## GOAL OF THE EXERCISE
Return each line exactly as written. Begin with the first line of the entries and end with the line that has "Screen dimensions: 1247x869".

## INPUT
══════════════════════════════

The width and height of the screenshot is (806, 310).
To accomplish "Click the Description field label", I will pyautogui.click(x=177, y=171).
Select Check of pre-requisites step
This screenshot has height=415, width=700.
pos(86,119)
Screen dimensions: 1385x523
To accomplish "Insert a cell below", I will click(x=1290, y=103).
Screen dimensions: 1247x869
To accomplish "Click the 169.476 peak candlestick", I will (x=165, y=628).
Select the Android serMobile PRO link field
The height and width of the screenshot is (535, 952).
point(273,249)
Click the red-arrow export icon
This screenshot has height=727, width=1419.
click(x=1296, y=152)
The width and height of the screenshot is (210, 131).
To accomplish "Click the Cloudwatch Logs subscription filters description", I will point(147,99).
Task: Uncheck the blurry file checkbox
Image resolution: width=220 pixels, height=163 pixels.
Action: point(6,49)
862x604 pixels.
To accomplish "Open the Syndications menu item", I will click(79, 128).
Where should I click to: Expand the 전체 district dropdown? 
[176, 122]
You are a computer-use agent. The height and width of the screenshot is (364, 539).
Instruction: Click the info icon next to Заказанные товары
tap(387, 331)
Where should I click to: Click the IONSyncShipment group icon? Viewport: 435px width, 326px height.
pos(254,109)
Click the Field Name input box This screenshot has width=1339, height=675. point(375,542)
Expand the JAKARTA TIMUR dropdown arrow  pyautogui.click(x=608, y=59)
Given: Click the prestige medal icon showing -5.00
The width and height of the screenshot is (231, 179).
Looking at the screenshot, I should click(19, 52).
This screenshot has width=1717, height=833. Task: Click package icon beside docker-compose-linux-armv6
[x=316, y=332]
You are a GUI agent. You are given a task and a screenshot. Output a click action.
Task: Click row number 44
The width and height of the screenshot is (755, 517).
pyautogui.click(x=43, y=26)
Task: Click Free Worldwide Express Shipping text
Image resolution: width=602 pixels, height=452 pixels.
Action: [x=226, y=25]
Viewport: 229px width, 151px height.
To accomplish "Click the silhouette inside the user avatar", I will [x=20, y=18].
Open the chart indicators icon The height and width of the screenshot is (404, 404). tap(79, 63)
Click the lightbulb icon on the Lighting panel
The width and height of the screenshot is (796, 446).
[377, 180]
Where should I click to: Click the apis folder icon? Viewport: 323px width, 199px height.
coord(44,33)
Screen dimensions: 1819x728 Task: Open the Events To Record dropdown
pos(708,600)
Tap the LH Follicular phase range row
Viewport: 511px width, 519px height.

══════════════════════════════

## REPLY
The width and height of the screenshot is (806, 310).
To accomplish "Click the Description field label", I will pyautogui.click(x=177, y=171).
Select Check of pre-requisites step
This screenshot has height=415, width=700.
pos(86,119)
Screen dimensions: 1385x523
To accomplish "Insert a cell below", I will click(x=1290, y=103).
Screen dimensions: 1247x869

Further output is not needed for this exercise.